Setting a debug break point just before the shipping rate code, we stepped through the code and verified that all the error flags are being set correctly. And they are. Everything is working as expected. Including logging the correct error text.

Going back to our opening premise, computers are dumb. There are no UI threads or messages interfering here. The error message bubbles through the system and is returned at the end of the process. But we're clearly getting different results when stepping through the debugger as opposed to just running the code. It's time to start thinking critically and logically about this and we start looking over all the code carefully.

When working with systems like this (RevG systems converted to ARev, then to OI), there are times where you feel a bit like you're practicing a programming version of anthropology. You look at the code and how the style has changed and how variables are named and you can see the evolution of Rev coding styles and standards. Generally, you can pinpoint about when this code was originally written, just on the use of CASE v IF/THEN statements or how things are capitalized.

As mentioned earlier, this code is old. Even though the earliest comment date is 1993, we know the code is much older by the style and function. It's been around since the origin of the system, a RevG application from 1982. And as RevG code it uses RevG style syntax. And RevG style calling parameters. And RevG style error handling.

Ahh..error handling. I could write a whole new post on inconsistencies in error handling, and whether FALSE$ means success or failure as we move from system to system (and programming epochs). But in this case, it wasn't how the status was returned. It was how the status was checked. Most of us probably forget now, because OpenInsight (in it's modern form) is 25 years old, but in the ARev days, we didn't have get_status() and set_status(). We had status(). And we had...well, that was pretty much it. There was @FILE.ERROR, but that always seemed too embedded with LH and the filing system to piggy-back on for your own use.

This code used status(). And it used get_status() and set_status() as well. Needless to say, it was a complicated mess. But, status() was the key and the source of our error.

It turns out, that when stepping through the debugger, when you return from a subroutine or function call, the contents of status() is cleared. During normal execution, the system found a value in status(), and jumped into the error routine related to a failed shipping rate call. However, stepping through the debugger, status()was set to 0, and the system continued on. Here it checked get_status() for additional errors, and we received the warning about the mis-configured client.

The OI programming documentation says

Be aware, however, that between the time you set the value of Status() and next check it, some other procedure might have set its own value.

This is not related to the Get_Status and Set_Status functions.

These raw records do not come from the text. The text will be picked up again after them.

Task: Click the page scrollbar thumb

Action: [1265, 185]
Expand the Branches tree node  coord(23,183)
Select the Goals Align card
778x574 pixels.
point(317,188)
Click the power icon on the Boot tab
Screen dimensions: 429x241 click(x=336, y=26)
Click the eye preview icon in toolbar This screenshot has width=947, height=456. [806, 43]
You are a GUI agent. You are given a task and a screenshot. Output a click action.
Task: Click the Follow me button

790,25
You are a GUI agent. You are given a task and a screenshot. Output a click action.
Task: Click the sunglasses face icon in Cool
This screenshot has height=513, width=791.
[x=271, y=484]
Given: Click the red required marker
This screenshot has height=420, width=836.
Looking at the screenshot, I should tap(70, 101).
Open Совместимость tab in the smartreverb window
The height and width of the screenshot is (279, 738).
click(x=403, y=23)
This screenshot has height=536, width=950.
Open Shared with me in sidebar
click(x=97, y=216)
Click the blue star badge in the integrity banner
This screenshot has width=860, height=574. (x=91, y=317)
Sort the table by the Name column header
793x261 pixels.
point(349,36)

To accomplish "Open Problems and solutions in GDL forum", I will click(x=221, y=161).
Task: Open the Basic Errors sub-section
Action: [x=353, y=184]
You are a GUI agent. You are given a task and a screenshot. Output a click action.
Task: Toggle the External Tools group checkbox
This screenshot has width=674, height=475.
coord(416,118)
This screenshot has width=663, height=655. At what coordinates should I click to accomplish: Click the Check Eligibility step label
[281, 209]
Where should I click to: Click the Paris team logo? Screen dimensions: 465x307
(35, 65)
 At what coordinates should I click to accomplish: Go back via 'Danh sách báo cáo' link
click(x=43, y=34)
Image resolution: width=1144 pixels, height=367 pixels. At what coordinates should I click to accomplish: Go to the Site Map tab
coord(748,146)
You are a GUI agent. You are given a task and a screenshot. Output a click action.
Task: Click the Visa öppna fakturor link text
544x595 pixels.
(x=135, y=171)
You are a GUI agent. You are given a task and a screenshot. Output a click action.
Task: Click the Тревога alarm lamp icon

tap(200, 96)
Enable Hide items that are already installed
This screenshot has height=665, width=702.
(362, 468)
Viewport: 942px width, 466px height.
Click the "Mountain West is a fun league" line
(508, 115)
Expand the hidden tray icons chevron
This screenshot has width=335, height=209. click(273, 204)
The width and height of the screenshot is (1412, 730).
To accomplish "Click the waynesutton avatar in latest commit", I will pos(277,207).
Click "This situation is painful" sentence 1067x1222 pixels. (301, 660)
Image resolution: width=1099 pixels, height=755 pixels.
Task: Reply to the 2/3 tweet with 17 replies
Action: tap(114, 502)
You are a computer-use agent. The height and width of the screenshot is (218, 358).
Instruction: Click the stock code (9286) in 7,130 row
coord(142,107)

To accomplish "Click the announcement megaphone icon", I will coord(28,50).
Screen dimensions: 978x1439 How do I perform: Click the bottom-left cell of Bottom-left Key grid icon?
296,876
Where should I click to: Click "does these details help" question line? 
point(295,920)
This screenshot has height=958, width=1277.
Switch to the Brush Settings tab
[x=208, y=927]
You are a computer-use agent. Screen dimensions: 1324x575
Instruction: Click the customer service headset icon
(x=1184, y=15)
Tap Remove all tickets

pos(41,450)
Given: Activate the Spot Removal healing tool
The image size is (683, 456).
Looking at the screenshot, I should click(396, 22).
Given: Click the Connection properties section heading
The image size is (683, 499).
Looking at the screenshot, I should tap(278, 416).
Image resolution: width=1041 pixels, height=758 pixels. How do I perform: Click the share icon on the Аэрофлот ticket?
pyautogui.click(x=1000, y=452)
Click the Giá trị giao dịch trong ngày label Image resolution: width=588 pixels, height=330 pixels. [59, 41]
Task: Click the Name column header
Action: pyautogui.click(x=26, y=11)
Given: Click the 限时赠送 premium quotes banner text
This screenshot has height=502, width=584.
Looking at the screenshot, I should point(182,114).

While we expect this when calling multiple functions and routines, we didn't expect it to be cleared by the debugger when popping back on the return stack.

The lesson to be learned here is just because your old ARev code recompiles in OI, doesn't mean it's still working. ARev is ARev and OI is OI, and while they might be very similar and compatible, they're not the same thing. Something to keep in mind for those hoping to just ARev/32 their way into OpenInsight. It's not all just cut and paste.